More and Better Measurement

Likewise on the measurement front, Lime Instruments LLC in Houston, Texas, is building an oil well fracture pump monitoring system using LabView software and CompactRIO (reconfigurable I/O) and Single-BoardRIO hardware from National Instruments.

"Each fracturing unit has a high-horsepower diesel engine and transmission mated to a triplex or quintaplex pump," says Robert Stewart, Lime's CEO. "Both the engine and the transmission are equipped with an electronic interface that monitors critical functions and provides diagnostic information as the unit is running. The engine and transmission output the data they monitor via SAE J1939 controller area network (CAN) communication protocol. Presently, pumps in this industry don't have more than a couple of discrete sensors to monitor critical operating parameters, such as discharge pressure, RPM, and lube oil pressure and temperature. Each of these parameters is measured with one sensor and a signal cable that goes back to the main control console.

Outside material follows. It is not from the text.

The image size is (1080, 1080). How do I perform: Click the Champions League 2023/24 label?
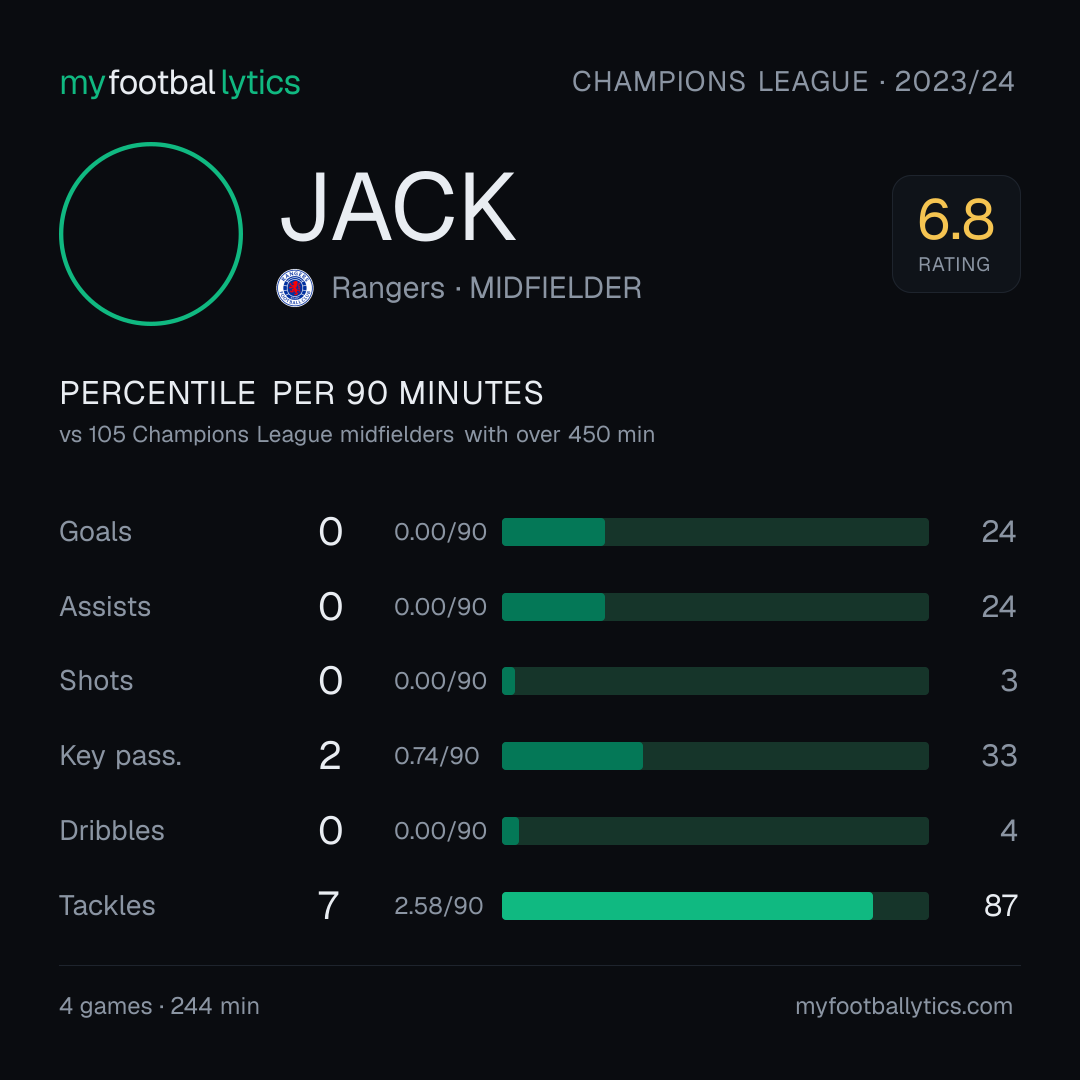click(793, 81)
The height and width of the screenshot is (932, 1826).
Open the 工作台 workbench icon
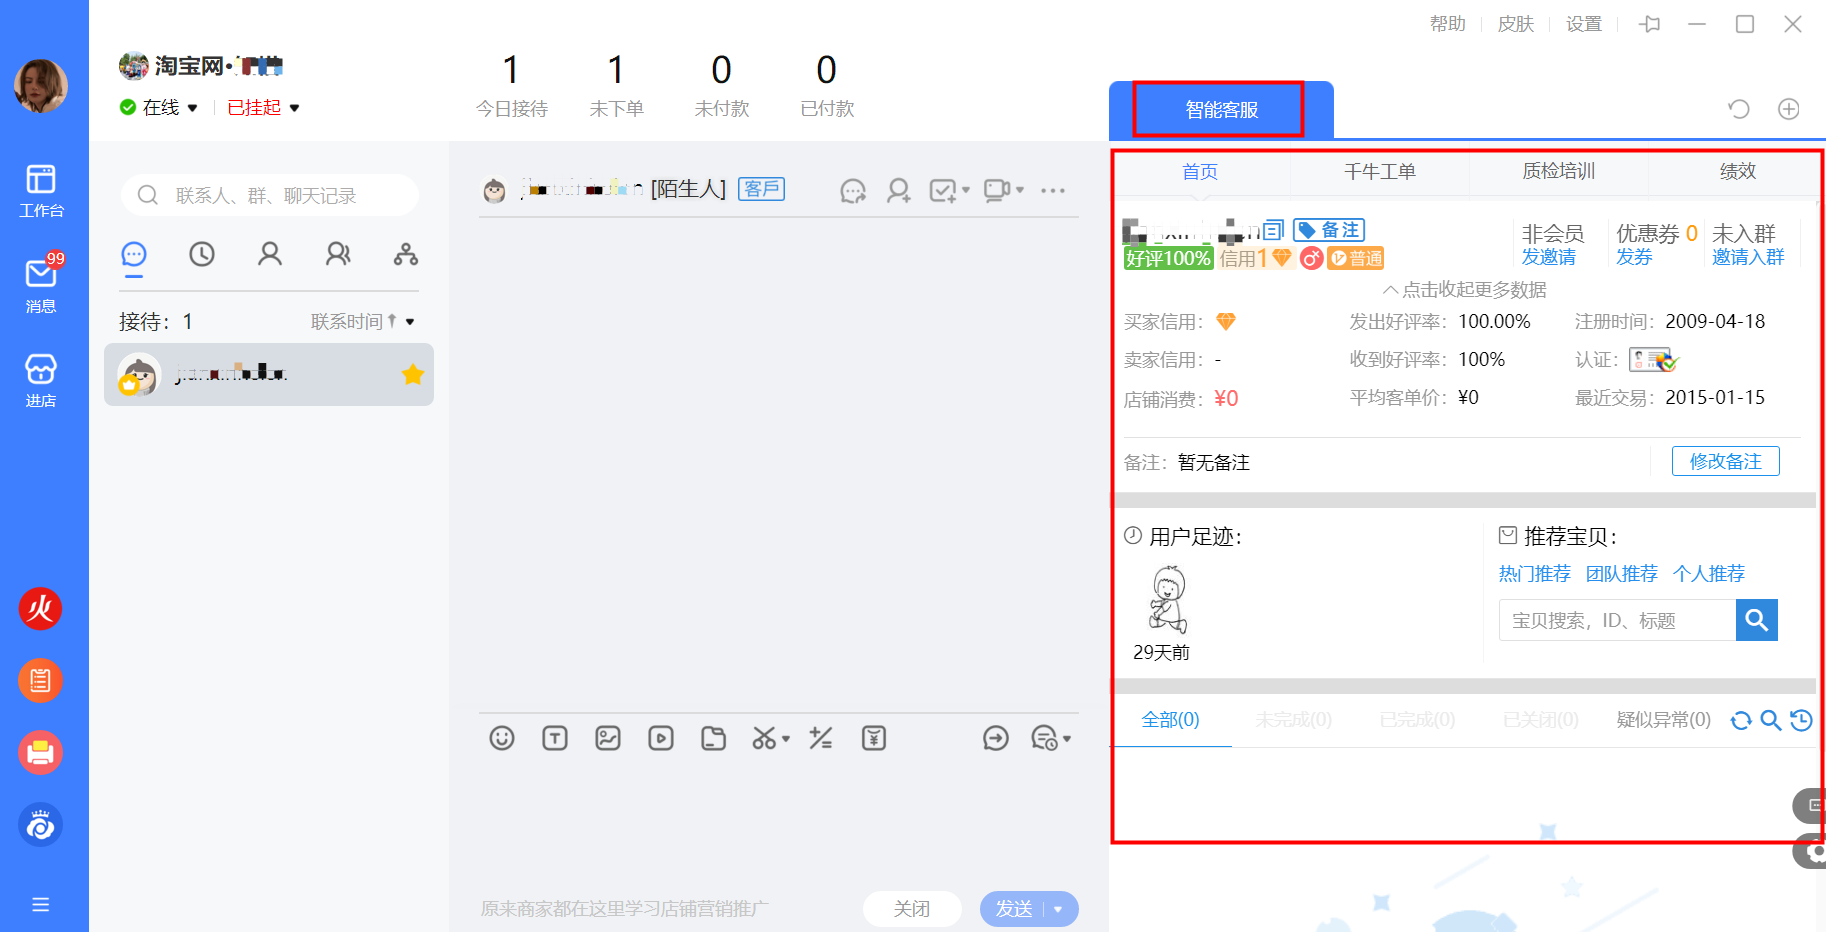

"The goal of our product is to monitor these functions, as well as several others, and transmit that data back to the main control console via the same SAE J1939 CAN protocol. Our system needs to look for data characteristics outside the normal operating envelope and failure conditions. With this real-time information, operators can determine if they should discontinue operation or continue based on real performance indications from the pump. Ultimately, this system should reduce the number of pump failures, as well as overall pump maintenance costs."